China’s first autonomous bus line started commercial operations in Yongchuan district of Chongqing on Monday with passengers boarding a red Baidu Robobus bus for city trips.

China's first autonomous bus line debuts

“I did not expect the bus to run so smoothly. There was no shaking or any sudden braking,” a middle-aged woman passenger told Chongqing Morning Post. “The seats are very comfortable and I will certainly take the bus again.”

Robobus, developed by Chinese tech giant Baidu, is a Level-4 autonomous driving bus. It is 5.9 meters long and can carry 19 passengers at a cruise speed of 40 to 60 kilometers per hour. Level-4 autonomy means that the vehicle can drive autonomously in most conditions without a human driver.

Baidu is using three buses for trips on the 10-km two-way bus route, which has four stops. The interior of the bus is similar to normal ones and passengers can use their bus cards as well. A safety monitor is present in the driver’s seat for use in case of emergency, but the actual driving is done by the artificial intelligence system.

“The launch of China’s first autonomous bus line marks a major breakthrough in the commercialization of autonomous driving technology in the country,” said Li Zhenyu, corporate vice-president of Baidu and general manager of the company’s intelligent driving group.

In 2019, Yongchuan, a key connecting point in Chengdu and Chongqing Economic Circle, built the Western China Autonomous Driving Open Test Base with Baidu.

Baidu has been investing in autonomous driving since 2013. Its Apollo is the world’s leading open platform for autonomous driving, with more than 210 partners, 55,000 global developers and 700,000 lines of open-source code. The tech giant is also one of several Chinese technology companies that have launched autonomous taxi services for the public.

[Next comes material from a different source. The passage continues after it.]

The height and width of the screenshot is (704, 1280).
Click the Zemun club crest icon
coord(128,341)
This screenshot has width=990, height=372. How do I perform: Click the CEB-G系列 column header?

“The Robobus line will cover all of the district in the future and Yongchuan will become a national model for demonstration and application of autonomous driving,” said Teng Hongwei, Party secretary of Yongchuan district.

The district will look to team up with leading AI companies for smart transport and medical pilot projects, Teng said.

As a driverless bus for open road operations, Robobus can easily cope with the bus station scenes and the complex urban road conditions, and fully meet the needs for normal public transport operations, according to Xiong Zupin, Chongqing manager of the company’s intelligent driving group.

Passengers can also book a ride on the Robobus through mobile phone applications such as Apollo Go, Baidu Map and Yongchuan Public Service.

As the gateway to Southwest China and a major industrial base, Chongqing boasts one of the world’s largest IT industrial clusters and one of the largest auto manufacturing bases in the country. It aims to build itself into a renowned smart city and a smart manufacturing powerhouse.

According to consulting firm McKinsey, China has the potential to become the world’s largest market for autonomous vehicles. McKinsey estimates that autonomous driving vehicles will account for more than 40 percent of the new vehicle sales in the world’s largest auto market by 2040.